Mel Gibson decides to sell two of his homes. Stars do that all the time, but Mel's pad in Malibu cleared nearly $30 million and his spread in Greenwich, Conn., went for $39.5 million. Those are mega numbers.
Then there's the equity fund maven, Stephen Schwarzman, who pulls down a regular $400 million annually for running The Blackstone Group. He earned an additional $600 million the other day when his firm went public. Schwarzman is the fellow who famously spent $5 million on his birthday party at New York's Seventh Regiment Armory, and has a fondness for exotic crabs -- the ones that cost $400 apiece.
The mega number trend doesn't apply merely to superstar real estate deals or to hedge funders. It wasn't that long ago that a $500 million gross defined a worldwide movie hit, but now a billion dollars is the benchmark. And "The Simpsons Movie" astonished even its distributor by pulling in nearly $170 million around the world on its very first weekend. Could a 20-year-old TV toon scale a billion?

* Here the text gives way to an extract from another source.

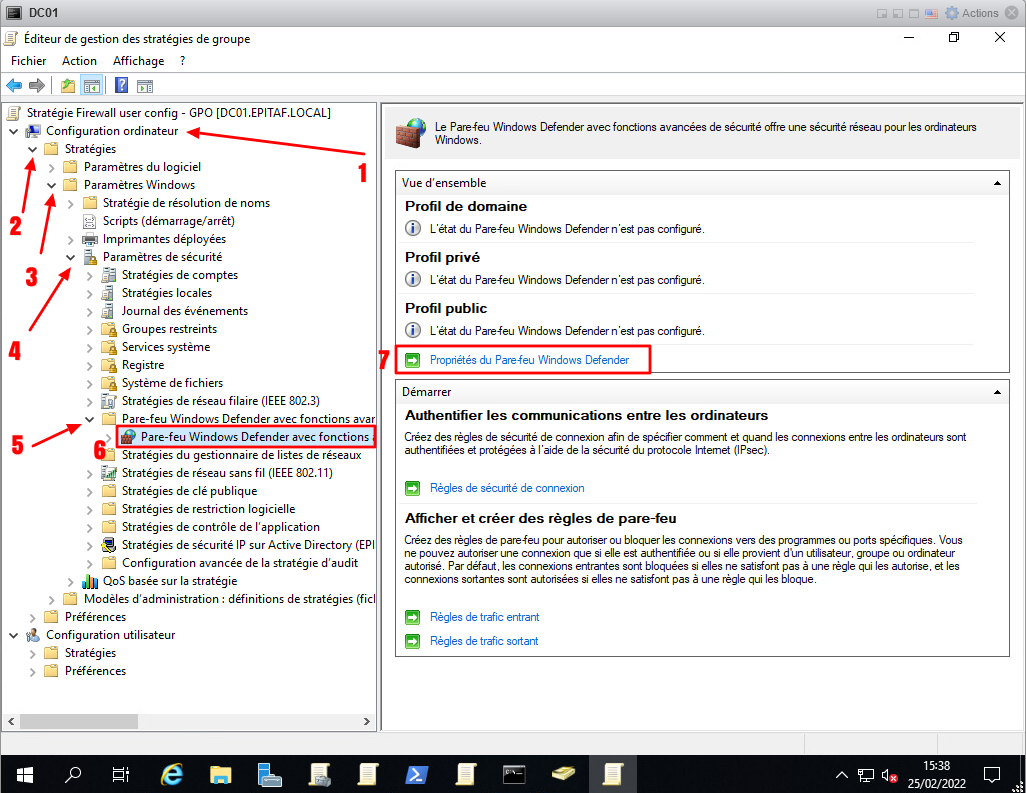Viewport: 1026px width, 793px height.
Task: Expand Modèles d'administration tree node
Action: tap(51, 599)
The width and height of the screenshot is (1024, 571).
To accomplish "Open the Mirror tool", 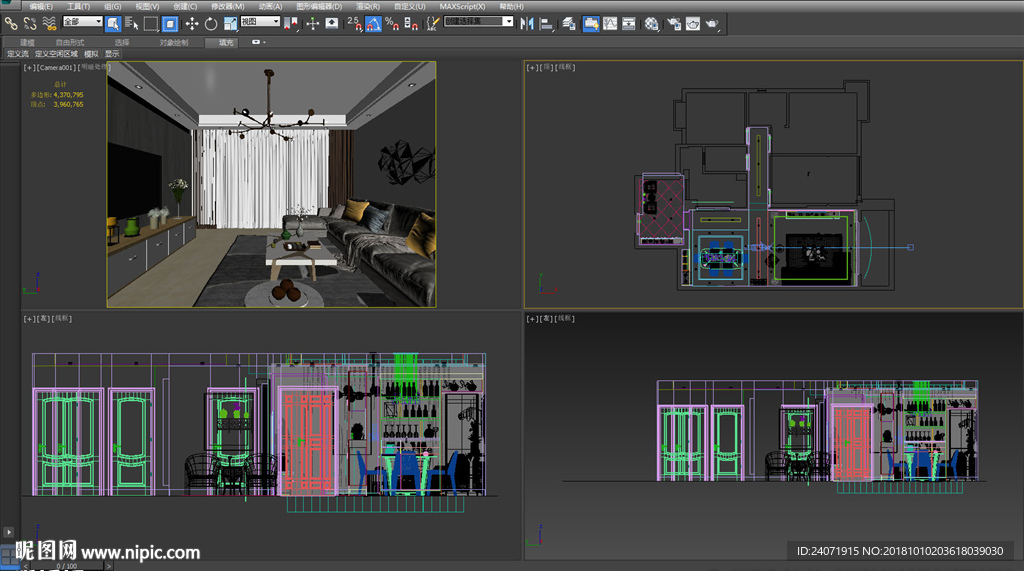I will [x=527, y=23].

The stock market also dwells in a mega cycle these days. A 400-point dip wiped out about a trillion or so in presumed wealth two weeks ago, but that was merely a blip. Even as the Dow average plummeted, underground pipes in Manhattan were bursting and a bridge in Minneapolis collapsed, reminding denizens of big cities that no one wants to mobilize the mega-numbers needed to fix the infrastructure.
No one seems worried, either, whether the hedge funders are grabbing too big a slice of the pie. One of the Senate's prize liberals, Charles E. Schumer, is fighting an initiative to more than double the taxes on hedge funds, thus inhibiting their ability to consume $400 crabs or to invest in tentpole movies. Schumer, to be sure, is one of the biggest recipients of hedge fund campaign funding.
Should we be worried by all this -- or perhaps just find other things to focus on?
I like the model of Bill Gates, who, having carefully picked his successors, plans to step away from Microsoft next year to concentrate on managing his foundation. Talk about mega numbers -- the foundation has $33 billion at its disposal.
Then there's Mel Gibson, who apparently plans to step away from Malibu and has already found a more relaxing spot in Costa Rica -- a 400-acre ranch that cost him a mere $25.8 million.
We can only hope that the progeny of Gibson, Schwarzman and Gates will also have the time to enroll in one of those new Financial Skills Retreats -- summer camps aimed at educating the children of the mega-wealthy to deal effectively with their money. These schools of soft knocks teach the obvious skills, like buying or selling companies, and even offer side lessons in "marital agreements" (that means pre-nups). Given the fact that there are now more than 1.4 million households in this country worth $5 million or more, this is clearly a growing market, even forgetting the hedge funds.
I remember being shocked as a kid when I read that John D. Rockefeller had handed down more than $500 million to John Jr. My best friend in elementary school was a Rockefeller kid, and he was always borrowing money from me.
Now I know why: Compared to today's progeny, he was a pauper.